— Вы считаете возможным установление каких-либо отношений с диктатором, который помогал уничтожить Польшу? Уничтожить мою родину? Пан Черчилль, политика, конечно, грязное дело. Конечно, она тем грязнее, чем более важной считает себя та или иная страна, в эту политику ввязывающаяся! Однако!..
— Не спешите поссориться, мистер Круликовский! — прервал, повысив голос, Черчилль. — Свои рассуждения вы строите на каких-то отвлеченных нормах и идеях. Нормах и идеях, мало подтвержденных временем. Прошу вас не забывать, что и возрождение вашей родины, и ее определенные успехи в годы между войнами связаны с тем, что Польшу поддерживали многие страны, включая и Англию!
Снова отхлебнул и продолжил:
— Мы все вместе — включая, конечно, и Сталина — сейчас сражаемся во имя того, чтобы загнать в клетку этого кровавого тирана Гитлера. Я, как и миллионы англичан, поляков и граждан других стран, мы все убеждены, что сможем это сделать! И вот, представьте себе, что все пространство, которое было вашей великой Польшей, а ныне поделено между Сталиным и Гитлером, будет освобождено только Сталиным! Вы — политик, значит, исходите из реальностей и понимаете, что в нынешних условиях Британия не может высадить десант в Польшу со стороны Балтики! Скажите, я прошу вас это сделать, как вы и ваши друзья вернетесь в Польшу? Если Сталин станет настолько силен, что освободит Польшу в одиночку, без чьей-либо помощи, то он потом не примет никаких советов или возражений. Возразите мне, пан Круликовский, — попросил Черчилль, демонстративно принявшись раскуривать сигару.
Круликовский начал отвечать, нарочито сменив тон. Теперь он был терпелив, рассудителен:
— Пан Черчилль, вы исходите из логики британской политической жизни, которая развивается столетиями и основана на необходимости договариваться! А мы, поляки, увы, живем в условиях другой политики, той, где противника надо лишать любой возможности вредить тебе и твоему делу! Поддержав Сикорского, который еще осенью тридцать девятого года создал организацию военного сопротивления и подчинил ее исключительно себе, вы помогли ему вытеснить из активного сопротивления тех, кто сражался за свободу и единство Польши и с русскими, и с немцами! С кем же вы останетесь!

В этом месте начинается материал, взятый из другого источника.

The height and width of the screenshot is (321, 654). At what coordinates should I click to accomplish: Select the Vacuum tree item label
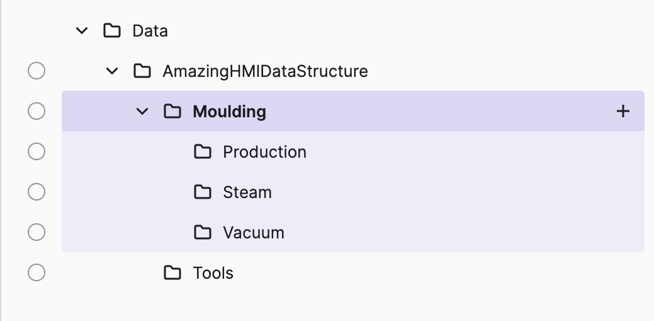pyautogui.click(x=254, y=233)
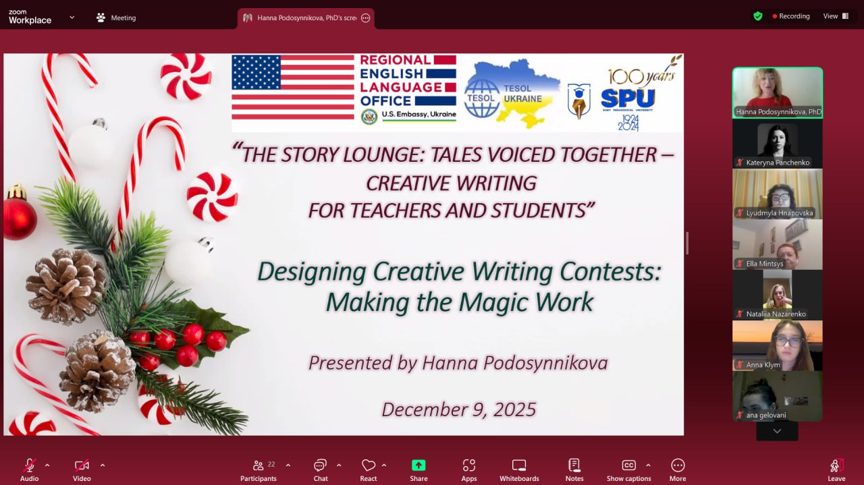Select the Meeting tab
The height and width of the screenshot is (485, 864).
point(116,18)
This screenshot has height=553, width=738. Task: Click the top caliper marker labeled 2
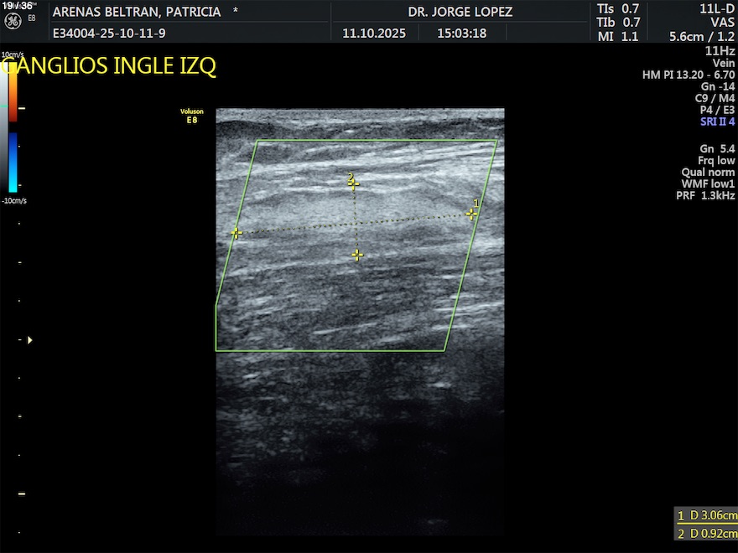pyautogui.click(x=354, y=184)
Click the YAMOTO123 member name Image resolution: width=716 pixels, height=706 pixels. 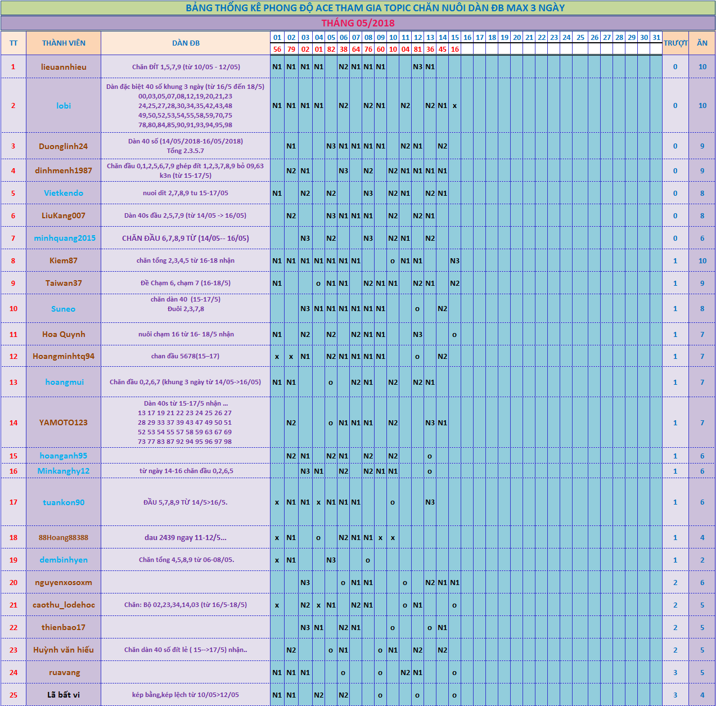point(64,422)
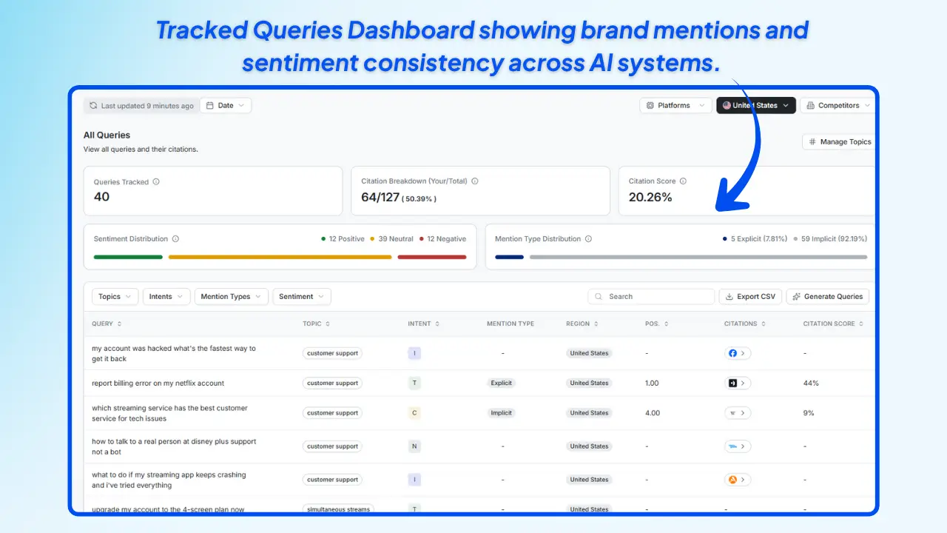Click Export CSV
Image resolution: width=947 pixels, height=533 pixels.
point(750,296)
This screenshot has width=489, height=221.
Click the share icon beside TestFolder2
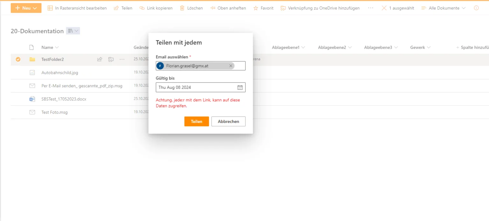[99, 59]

Черчилль, шумно привстав и поерзав, устраиваясь удобнее, обозначил паузу, которую сам же и прервал:
— Мистер Круликовский, вы очень далеки от истины, когда говорите об отстранении вас и ваших единомышленников. Собственно, встречаясь с вами сегодня, я и хочу привлечь вас к сотрудничеству.
И, видя, что лицо Круликовского приняло прежнее скучающее выражение, попросил:
— Расскажите мне подробнее о «Прометее». Я знаю, что вас многие считают истинным создателем этой организации, человеком, который сохранил и усилил его после кончины пана Пилсудского.

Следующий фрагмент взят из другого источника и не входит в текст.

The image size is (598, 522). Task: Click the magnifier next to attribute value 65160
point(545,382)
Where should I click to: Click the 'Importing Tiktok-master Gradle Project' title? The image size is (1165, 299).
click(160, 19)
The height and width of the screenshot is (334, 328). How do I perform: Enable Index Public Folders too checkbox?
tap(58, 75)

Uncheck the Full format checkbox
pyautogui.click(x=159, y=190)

По лицу Круликовского расплылось удовлетворение.
Старший лейтенант НКВД Храпов Геннадий Леонидович не спал уже четвертую ночь, хотя ложился по привычке в одно и то же время, потому что дисциплина требовала. Ложился на кожаный диван, стоявший в его служебном кабинете, открывал форточку, накрывался шинелью и курил, будто днем, всю ночь напролет. Даже не сказать, что курил, будто днем, потому что днем хоть что-то его отвлекало, а ночью оставался один, и тут уж лезла в голову всякая чепуха, и папироса оказывалась во рту будто сама по себе, и выкуривалась до мундштука, и даже горечь табачная перестала ощущаться. Слишком уж большая тяжесть легла на него. Такая, что и не знал, вынесет ли.
Старший лейтенант властвовал на зоне уже четвертый год, держал ее в полном порядке, ждал повышения и по званию, и в должности, а тут такая неприятность!
Да, что такое ты говоришь, Геннадий, перебил он сам себя! «Неприятность»!
Ужас это тихий, а не «неприятность» то, что с ним случилось.
И налетели коршуны, тотчас налетели! Сперва приехал проверяющий из областного аппарата, вроде как свой человек, но и полдня не прошло, как приехал еще один — уже из Москвы, а она шутить не любит, как всем известно!
Линия жизни Храпова скукожилась и замерла в таком положении. Хоть бы не заметили, хоть бы мимо прошли. Хоть сказал бы какой умный человек: дескать, что вы хотите от этого служаки? Его дело — вышку охранять, и он охраняет, а все эти ваши заумности не по его части!
И на этих словах мысли Храпова прерывались, рассыпаясь на слова и буквы, потому что главного-то он как раз и не сделал: не охранил.